## Rows from a data source:
_ _ _
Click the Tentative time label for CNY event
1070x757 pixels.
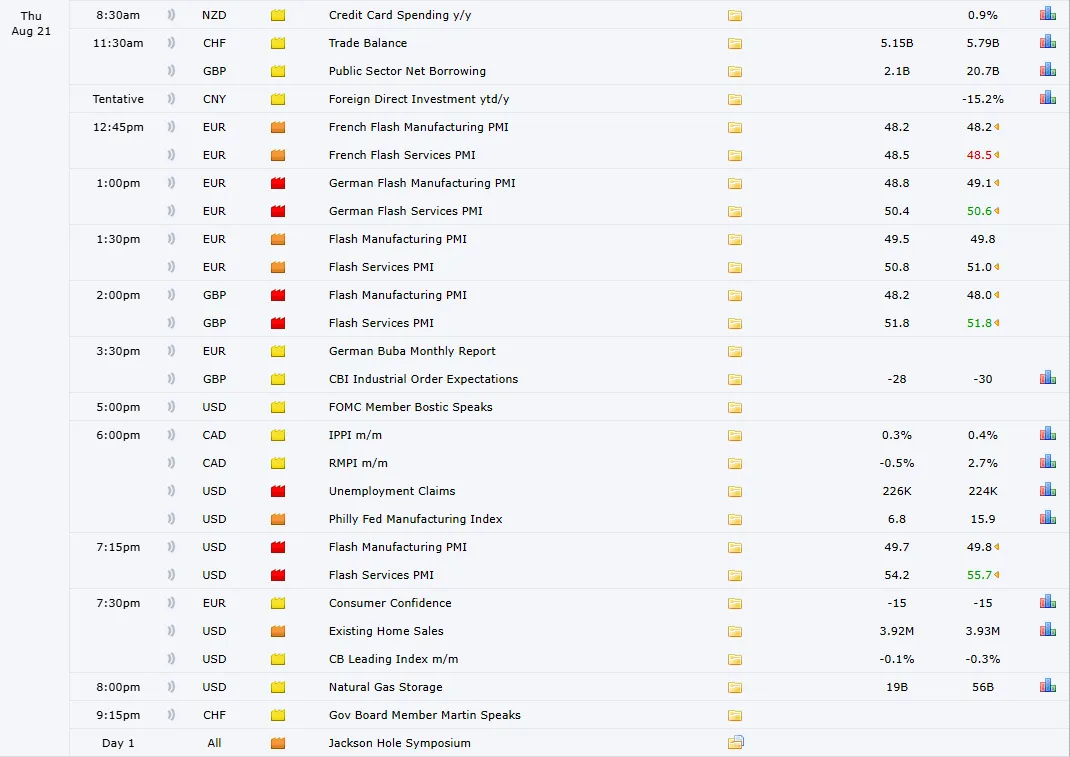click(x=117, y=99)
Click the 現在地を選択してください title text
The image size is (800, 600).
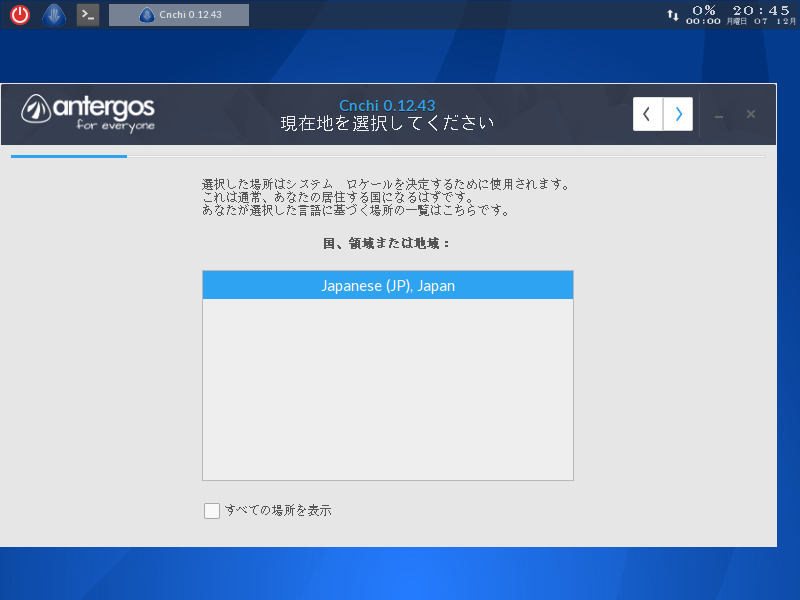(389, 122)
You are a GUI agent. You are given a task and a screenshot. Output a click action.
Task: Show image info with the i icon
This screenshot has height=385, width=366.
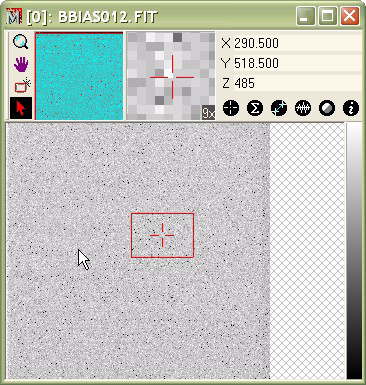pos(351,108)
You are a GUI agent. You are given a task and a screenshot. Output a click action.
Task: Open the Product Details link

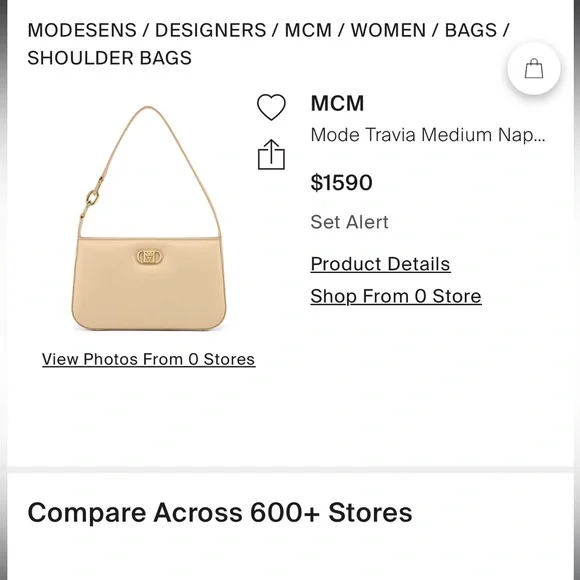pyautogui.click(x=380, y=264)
_ _ _
## Objective:
Copy every row above word for word, omitting the pictures.

## Answer for this exercise:
Click the Tentative time label for CNY event
1070x757 pixels.
click(x=117, y=99)
Click the 現在地を選択してください title text
The image size is (800, 600).
(389, 122)
You are a GUI agent. You are given a task and a screenshot. Output a click action.
Task: Show image info with the i icon
This screenshot has height=385, width=366.
pos(351,108)
You are a GUI agent. You are given a task and a screenshot. Output a click action.
Task: Open the Product Details link

pyautogui.click(x=380, y=264)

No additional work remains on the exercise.